Objectifs:
1 – Répondez aux questions suivantes à partir de l'extrait sur l'ordonnance mandatoire, en marquant vos réponses de la même façon.
(a) Qui demande une ordonnance mandatoire contre Air Canada ?
(b) Quelle cour a renversé l'ordonnance structurelle émise dans Thibodeau 2011 ?
(c) Selon Air Canada, quelle menace constante une telle ordonnance lui imposerait-elle ?
2 – Présentez chaque ligne de la liste dans un tableau Markdown à deux colonnes, « Numéro » et « Ligne », en omettant les lignes vides et les images.

Extrait cité:
▼

D.  Ordonnance mandatoire

[70]  M. et Mme Thibodeau demandent une ordonnance mandatoire pour obliger Air Canada à se conformer à ses obligations linguistiques, car l’affichage non conforme à la Loi serait très répandu dans les avions utilisé par Air Canada, et celle-ci n’aurait aucune intention de rectifier la situation. Ils mentionnent l’ordonnance structurelle qu’avait émise cette Cour dans Thibodeau 2011, bien qu’elle ait été renversée par la Cour d’appel fédérale dans Thibodeau CAF pour manque de preuve quant à la nature systémique du problème. Ils avancent que la preuve du problème systémique ici est sans équivoque puisque (1) chaque passager francophone est confronté à l’affichage unilingue anglais ou à prédominance anglaise; (2) les photos déposées en preuve par les demandeurs et par Air Canada permettent de constater que le problème d’affichage est très répandu car, à moins d’avis contraire, il faut présumer que tous les appareils du même type que ceux photographiés sont configurés avec le même affichage; et (3) vu sa plaidoirie, Air Canada refuse de reconnaître qu’il y a un problème lié à l’affichage de qualité inégale.

[71]  Air Canada soutient qu’une ordonnance mandatoire est superflue et inappropriée, car elle consisterait à demander qu’Air Canada respecte la Loi telle qu’interprétée par la Cour. De plus, le dossier présent n’est pas un cas exceptionnel (Métromédia CMR Inc c Tétreault, [1994] RJQ 777 (CSQ) aux pp 23–24 [Métromédia]; Thibodeau CAF au para 55; Steinberg c Bitton, 2005 CanLII 26290 (QCCS) aux para 45–46). Elle souligne qu’il n’y a aucune raison de croire qu’Air Canada enfreindrait délibérément la Loi, et qu’une telle ordonnance imposerait sur Air Canada une menace constante de procédures en outrage au tribunal et le risque de multiplication d’instances (Thibodeau CSC au para 128; Pro Swing Inc c Elta Golf Inc, 2006 CSC 52 aux para 24-25 [Pro Swing]).

▲

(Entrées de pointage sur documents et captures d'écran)
▼

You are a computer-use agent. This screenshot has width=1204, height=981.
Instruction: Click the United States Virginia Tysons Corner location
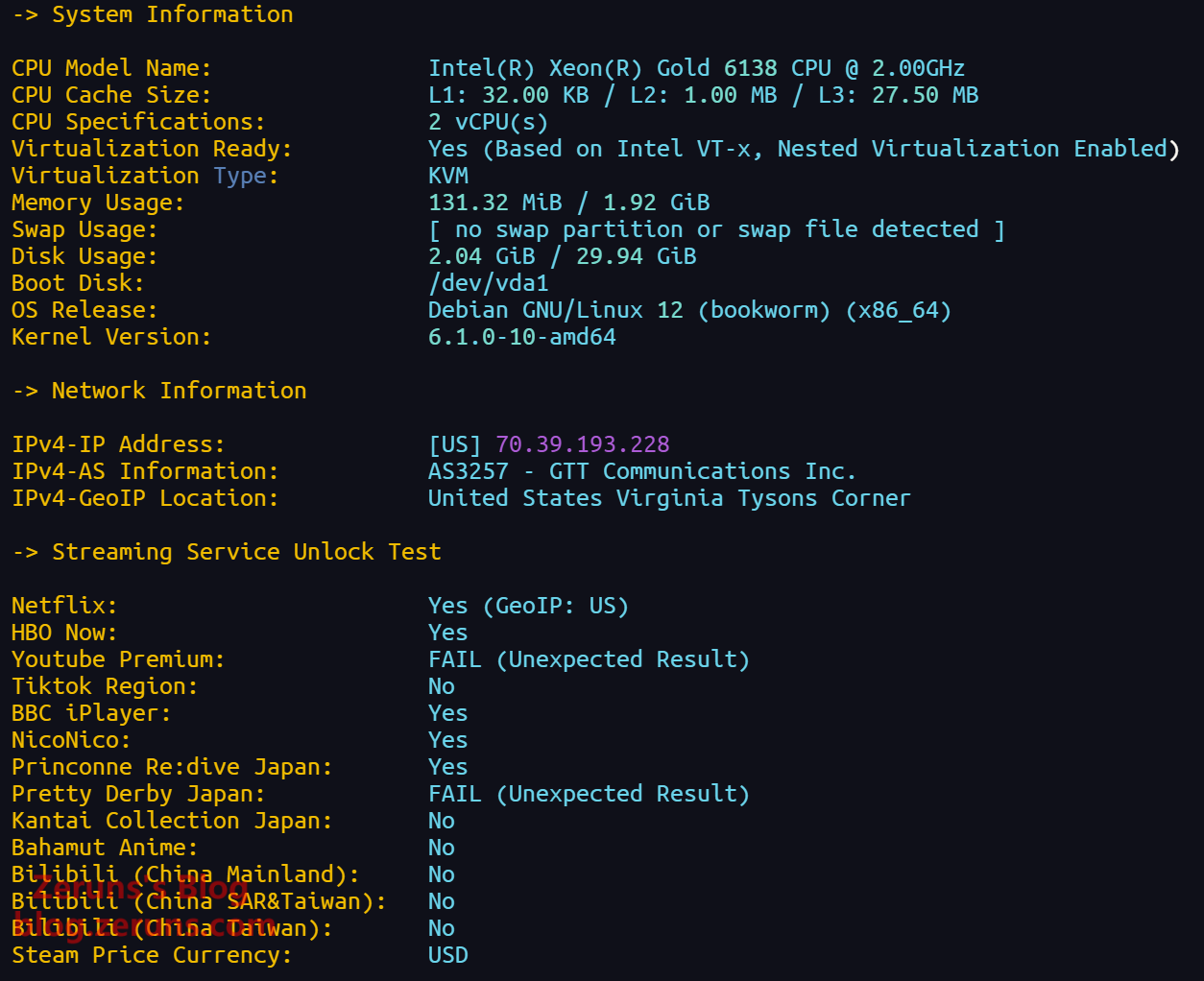point(668,498)
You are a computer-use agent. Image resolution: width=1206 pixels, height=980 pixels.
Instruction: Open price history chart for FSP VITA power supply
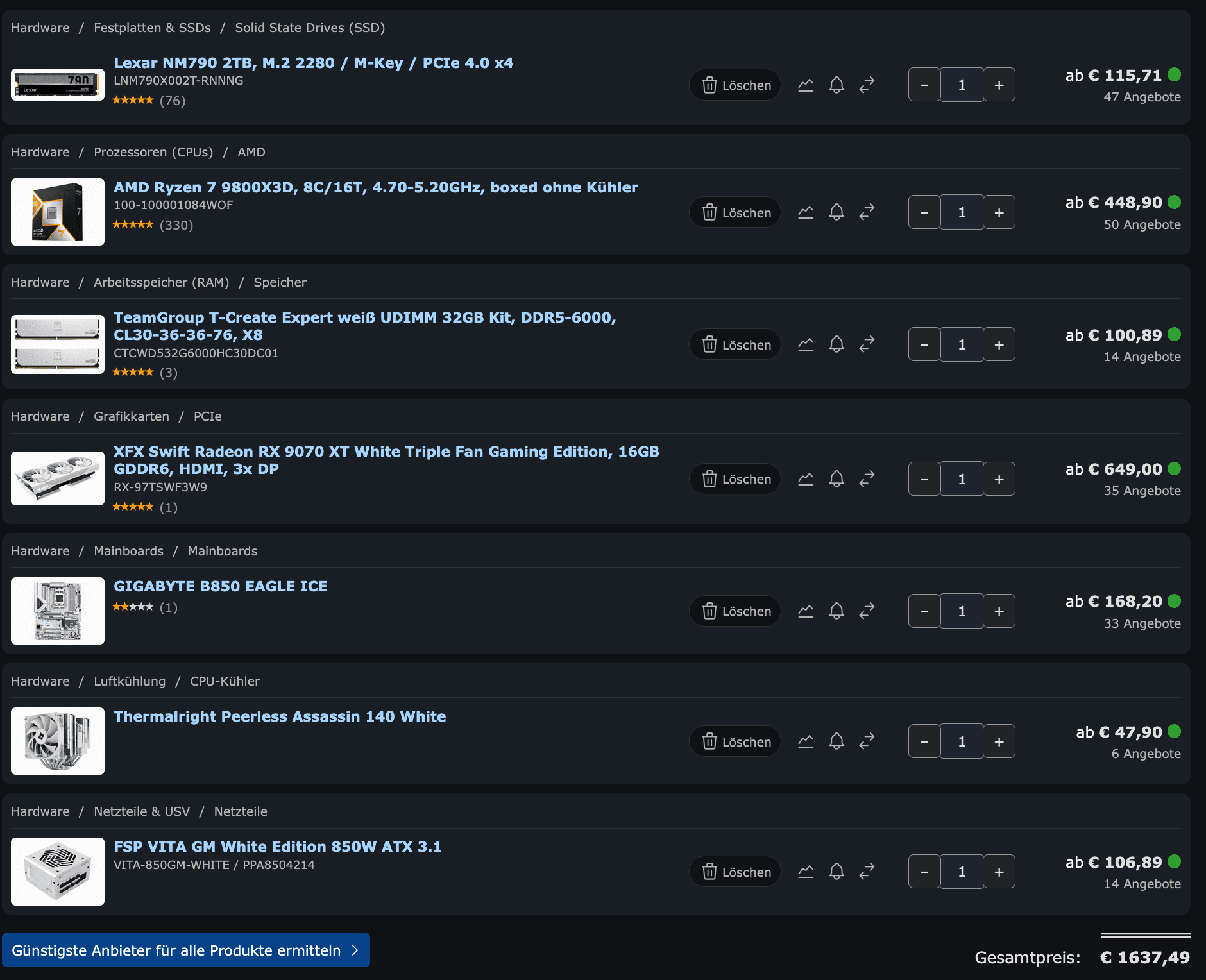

▲

Résultats finaux:
1 –
(a) M. et Mme Thibodeau.
(b) La Cour d'appel fédérale, dans Thibodeau CAF.
(c) Une menace constante de procédures en outrage au tribunal.

2 –
| Numéro | Ligne |
|---|---|
| 1 | You are a computer-use agent. This screenshot has width=1204, height=981. |
| 2 | Instruction: Click the United States Virginia Tysons Corner location |
| 3 | point(668,498) |
| 4 | You are a computer-use agent. Image resolution: width=1206 pixels, height=980 pixels. |
| 5 | Instruction: Open price history chart for FSP VITA power supply |